Q. Could HSAs be offered in the Exchange?
A. Yes. An HSA (health savings account) is a savings account that an employer can set up for its individual employees to put aside money pre-tax to pay for high-deductibles. These are regulated by the IRS.
- In 2011, to be a high deductible plan, the deductible must be at least $1,200 for a single person and not more than $5,950, and for a family at least $2,400 and not more than $11,900.
- In 2014, federal law requires all small group plans to limit deductibles to $2000 for an individual and $4000 for a family regardless of whether the plan is purchased inside or outside of the Exchange.
Employers choose whether to offer HSAs to employees and how much to contribute to them. Vermont can neither prohibit nor require employers to contribute. Silver and even gold plans in the individual and small group markets could be high-deductible plans and could be offered in the Exchange.
Q. Has the federal government offered any guidance to states regarding products that can be offered outside the exchange?
A. Yes, but not much.
The ACA states that all plans sold inside and outside the exchange must comply with the same rules regarding essential benefits (which the federal government is now allowing the states to define), cost-sharing levels and deductible limits.
Federal law does not require a market outside the exchange.
Federal law allows non-qualified plans to be sold outside the exchange but the requirements for being qualified have little to do with benefits or cost-sharing, the key components of insurance plan design.
The ACA state that “qualified plans” (the only kind that can sold in an exchange) can also be sold outside, but they must be sold at the same price inside and outside the exchange.
Q. If I’m the employer of a group smaller than one hundred what’s to keep me from dropping coverage and sending my employees to the exchange for a better deal?
A. Nothing. There has never been any legal requirement that an employer offer health insurance coverage to employees other than to complete coverage in a given benefit year or a collective bargaining agreement. If an employer ceases to offer coverage, employees become eligible for tax credits and cost-sharing subsidies in the exchange.
Q. So, when the exchange is up and running, won’t employers be tempted to cease offering health insurance altogether and direct their employees to the exchange?
A. It is possible, and that may be a good thing for employers and employees.
Employers would be relieved of one of their biggest financial burdens, the ever-growing cost of purchasing and managing health insurance benefits. They would also no longer have to do as much paperwork related to employee health benefits. Some employers may wish to drop coverage but continue making a reduced contribution to the cost of employee health insurance by raising salaries.
Affected employees would all be eligible for coverage in the exchange–in many cases more comprehensive coverage than they have today–and would get a significant federal tax credit to offset a part of the cost.
Overall, the combined cost to employers and employees would be reduced. Our challenge will be to create a financing system in 2013 that is equitable for all employees and all non-employees too.
Q. Is there a penalty for an employer that drops employee coverage?
A. There is no penalty for an employer simply because he or she ceases to provider coverage. Beginning in 2014, however, there will be per-employee penalties for all employers with fifty or more employees who require employees to contribute more than 9.5% of salary to the cost of coverage or contribute less than 60% of the cost of covered services or have at least one fulltime employee in the exchange and qualified for a tax credit. It is generally thought that the size of penalties would be smaller than the cost to employers of providing coverage.

*Tasks to complete*
(1) Answer these questions from the text on health insurance exchanges.
(a) Which agency regulates HSAs?
(b) Does federal law require a market outside the exchange?
(c) Beginning in 2014, above what share of salary would an employee contribution to the cost of coverage expose employers with fifty or more employees to a penalty?
(2) Rewrite the part of the text on health insurance exchanges that begins at "A. Yes. An HSA" and stops after "of the Exchange.", with "family" replaced by "household".

*Information supplied*
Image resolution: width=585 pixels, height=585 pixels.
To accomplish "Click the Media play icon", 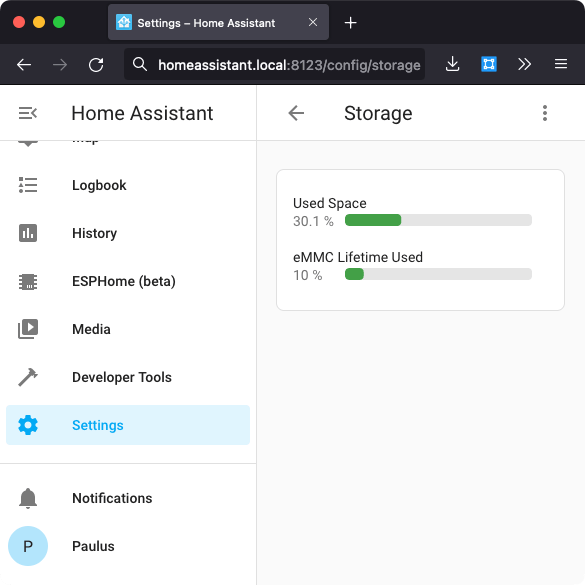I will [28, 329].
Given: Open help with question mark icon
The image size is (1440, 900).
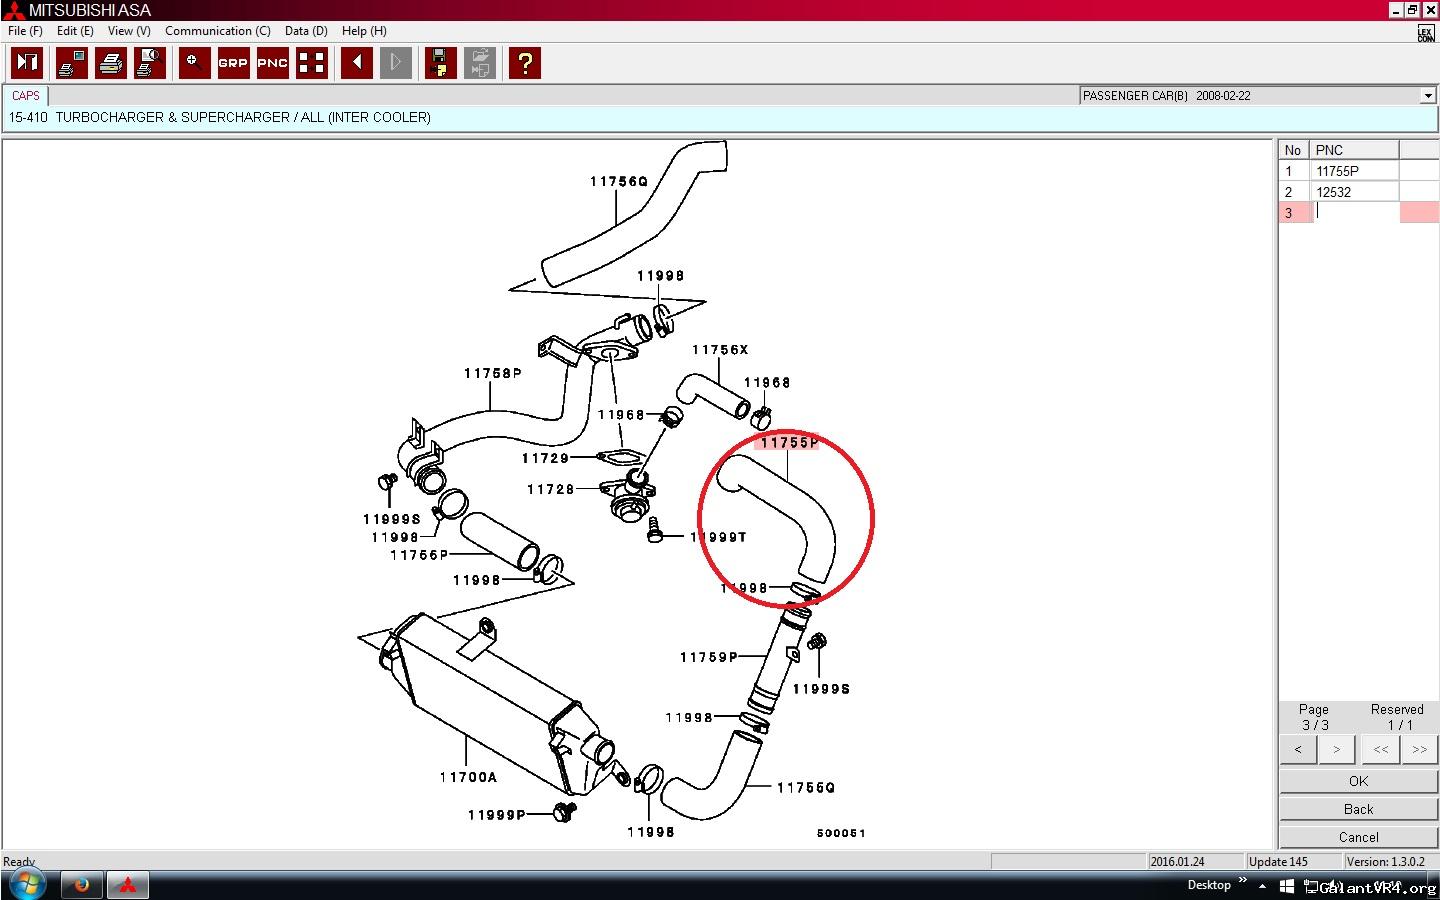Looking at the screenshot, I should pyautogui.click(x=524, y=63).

* * *

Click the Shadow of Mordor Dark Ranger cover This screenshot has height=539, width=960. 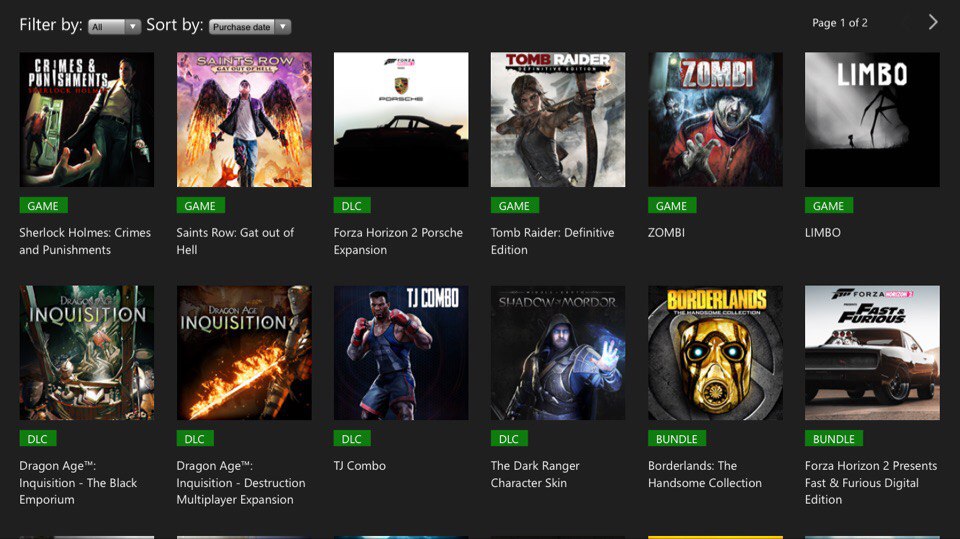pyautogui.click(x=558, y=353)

*Expected results*
(1)
(a) The IRS.
(b) No.
(c) 9.5%.

(2)
A. Yes. An HSA (health savings account) is a savings account that an employer can set up for its individual employees to put aside money pre-tax to pay for high-deductibles. These are regulated by the IRS.
- In 2011, to be a high deductible plan, the deductible must be at least $1,200 for a single person and not more than $5,950, and for a household at least $2,400 and not more than $11,900.
- In 2014, federal law requires all small group plans to limit deductibles to $2000 for an individual and $4000 for a household regardless of whether the plan is purchased inside or outside of the Exchange.